The ClearFoil line of flexible, ultra-high barrier, transparent laminations now includes dozens of products that meet a wide range of barrier requirements and use numerous methods, including silicone oxide (SiOx) and aluminum oxide (Al2O3), to achieve the unique barrier requirements of individual customers in a variety of industries.
       
“People sometimes hear ‘aluminum’ and confuse the aluminum oxide coating process with metallization that utilizes vaporized aluminum, but it is not the same process,” Verkuilen points out. “Aluminum oxide deposition incorporates a very thin layer (only a few angstroms thick) of aluminum oxide which provides a clear film with excellent barrier properties without the use of metal.”        

Inside the barrier

When sensitive products are shipped over long distances in various conditions, even with an intact moisture barrier in place, it is impossible to confirm that the barrier is working and the product remains protected without some kind of sensor. Desiccare, Inc. (Booth # N-3530) manufactures a full line of Humidity Indicating Cards (HIC) that offer a low cost method of indicating humidity conditions for various types of barrier packaging, including MIL Spec (MIL-I-8835) applications. Cards range in size from 2 x 1.5 inches through 4.5 x 1.5 inches, depending on humidity capacity, and can be custom printed as needed.
       
The cards indicate humidity conditions within various types of barrier packaging, and are often used in conjunction with a desiccant that helps maintain low humidity. The indicator cards change color as humidity rises, changing gradually from blue to pink with each increase in moisture presence, allowing instant visual verification of in-package conditions and product integrity.      

Opening & reclosing

Rollprint Packaging's NutraSeal pouches, made with a ClearFoil® composite, are ideal for nutritional supplement packaging.

While barrier films are designed to protect product while the package they are part of is intact, eventually packages have to be opened. As consumers have demanded more and more convenience in packaging in recent years, that act of opening — and increasingly, reclosing — has grown to be something of a challenge to barrier packaging.
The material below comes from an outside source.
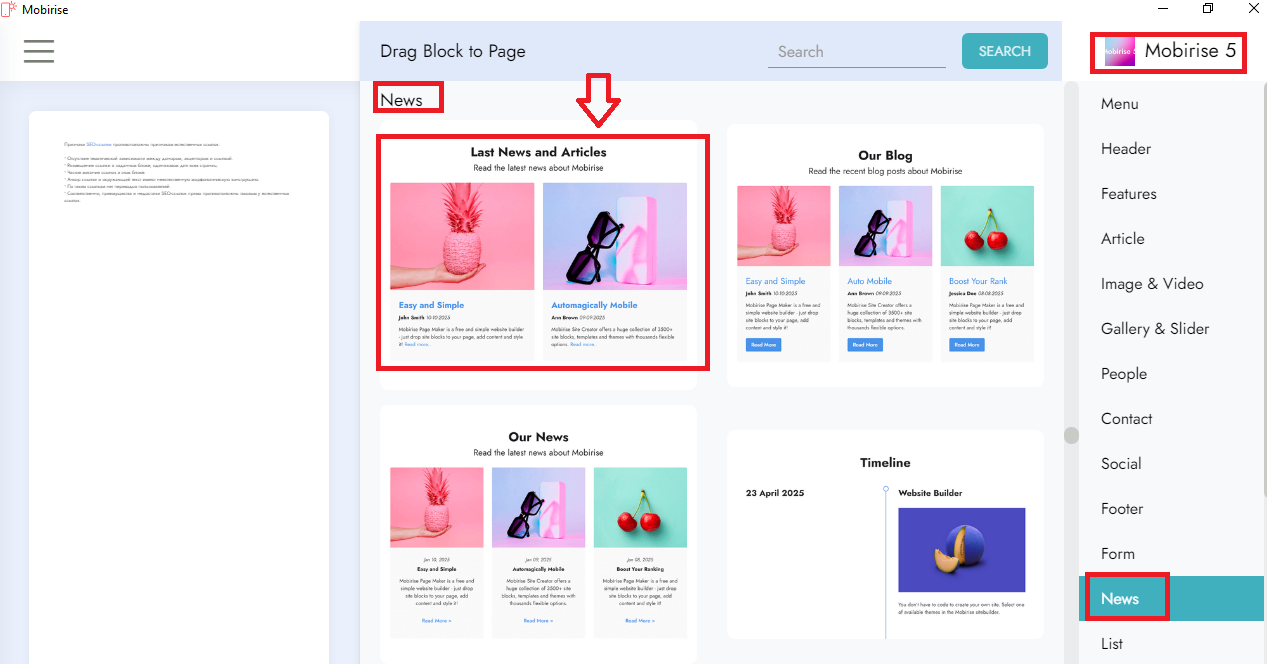Select the Our News block thumbnail
Image resolution: width=1267 pixels, height=664 pixels.
(538, 533)
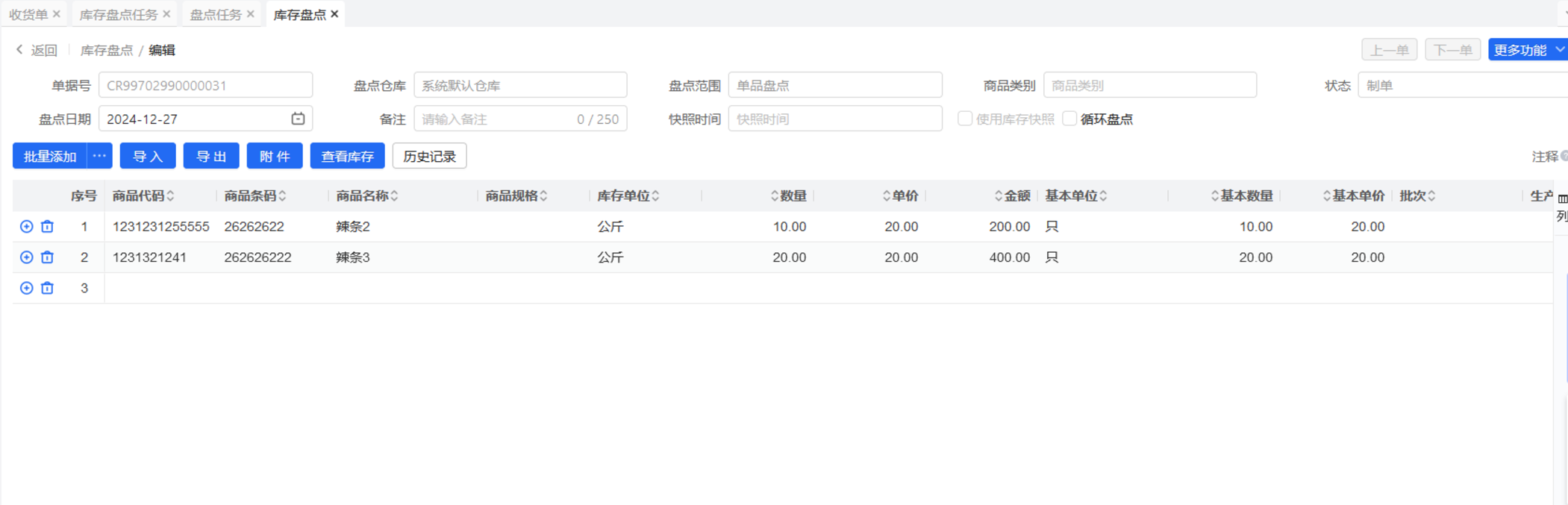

How do you make a package protect against moisture and oxygen infiltration, yet also make it convenient to open?
       
“The film provides the barrier,” says Robert Hogan, director of international sales and marketing for ZIP-PAK, a division of Illinois Tool Works (Booth # S-1214). “In most cases, to gain the advantage of easy-opening convenience, a zipper is incorporated into the package but is not part of the barrier. The zipper is either inside the barrier, which has to be opened to access it, or the barrier ends below the zipper and a seal has to be broken to use the convenience feature.”
       
However, ZIP-PAK has developed a new zipper that incorporates a peal-seal in the zipper flange. If a packager wants the easy-open feature, and accessing the zipper necessitates the film being laser scored or perforated, the new peal-seal maintains the barrier that would be compromised by the score or perforation. The process of forming the package that incorporates the peal-seal zipper is also new, since the seal has to go around the ends of the zipper profile as well as below it.
       
“We deliberately engineered the peal-seal opening force to be relatively light,” adds Hogan. “No more than 2-3 pounds, enough to maintain the barrier but easy enough to open to offer consumers convenience. It also, incidentally, offers a tamper-evidence feature.”    

Seeing is believing

Clearly, there is a lot going on not only with barrier film development, but also with the packaging elements that work with barriers. These products, as well as many more innovative packaging materials and containers, will be featured at PACK EXPO International 2006, and are sure to garner significant attention.